» **Your objective**
When the line with "Given: Sort by" is reached, include it and stop; before that, copy each line of the listing exactly from the first.

Top of Exercise material

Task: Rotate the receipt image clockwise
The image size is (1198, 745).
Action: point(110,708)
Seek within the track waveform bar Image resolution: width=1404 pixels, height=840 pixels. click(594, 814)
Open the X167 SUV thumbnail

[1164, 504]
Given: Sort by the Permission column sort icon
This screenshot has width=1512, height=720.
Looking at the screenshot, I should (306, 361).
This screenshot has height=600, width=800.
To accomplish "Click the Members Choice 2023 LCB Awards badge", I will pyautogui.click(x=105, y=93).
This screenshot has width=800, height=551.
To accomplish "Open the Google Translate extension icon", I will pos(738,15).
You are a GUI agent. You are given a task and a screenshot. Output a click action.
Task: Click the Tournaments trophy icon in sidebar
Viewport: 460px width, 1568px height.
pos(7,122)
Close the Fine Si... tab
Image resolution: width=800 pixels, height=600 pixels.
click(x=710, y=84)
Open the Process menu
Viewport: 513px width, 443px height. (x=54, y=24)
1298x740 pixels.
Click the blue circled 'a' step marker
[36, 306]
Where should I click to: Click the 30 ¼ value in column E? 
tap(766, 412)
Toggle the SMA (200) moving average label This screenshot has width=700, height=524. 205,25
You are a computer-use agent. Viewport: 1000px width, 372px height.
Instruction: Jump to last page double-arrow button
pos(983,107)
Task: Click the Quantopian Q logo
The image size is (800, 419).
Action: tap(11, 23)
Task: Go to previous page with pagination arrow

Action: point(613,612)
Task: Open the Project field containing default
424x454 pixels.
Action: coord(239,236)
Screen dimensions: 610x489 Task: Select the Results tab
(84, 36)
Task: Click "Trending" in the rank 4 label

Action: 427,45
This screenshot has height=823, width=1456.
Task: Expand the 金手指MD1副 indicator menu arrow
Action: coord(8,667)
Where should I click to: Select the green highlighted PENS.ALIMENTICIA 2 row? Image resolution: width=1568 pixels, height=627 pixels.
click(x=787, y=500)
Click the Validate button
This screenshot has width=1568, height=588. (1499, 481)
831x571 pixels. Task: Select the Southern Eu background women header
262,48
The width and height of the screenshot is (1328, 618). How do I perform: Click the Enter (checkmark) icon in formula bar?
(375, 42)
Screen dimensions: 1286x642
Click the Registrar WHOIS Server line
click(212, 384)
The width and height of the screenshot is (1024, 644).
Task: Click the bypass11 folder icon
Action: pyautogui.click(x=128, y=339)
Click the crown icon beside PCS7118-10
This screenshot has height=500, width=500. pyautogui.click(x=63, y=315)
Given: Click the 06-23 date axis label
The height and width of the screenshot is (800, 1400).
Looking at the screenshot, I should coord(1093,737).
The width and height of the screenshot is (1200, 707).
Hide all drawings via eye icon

Bottom of Exercise material

» **Result for this task**
Task: Rotate the receipt image clockwise
The image size is (1198, 745).
Action: point(110,708)
Seek within the track waveform bar Image resolution: width=1404 pixels, height=840 pixels. click(594, 814)
Open the X167 SUV thumbnail

[1164, 504]
Given: Sort by the Permission column sort icon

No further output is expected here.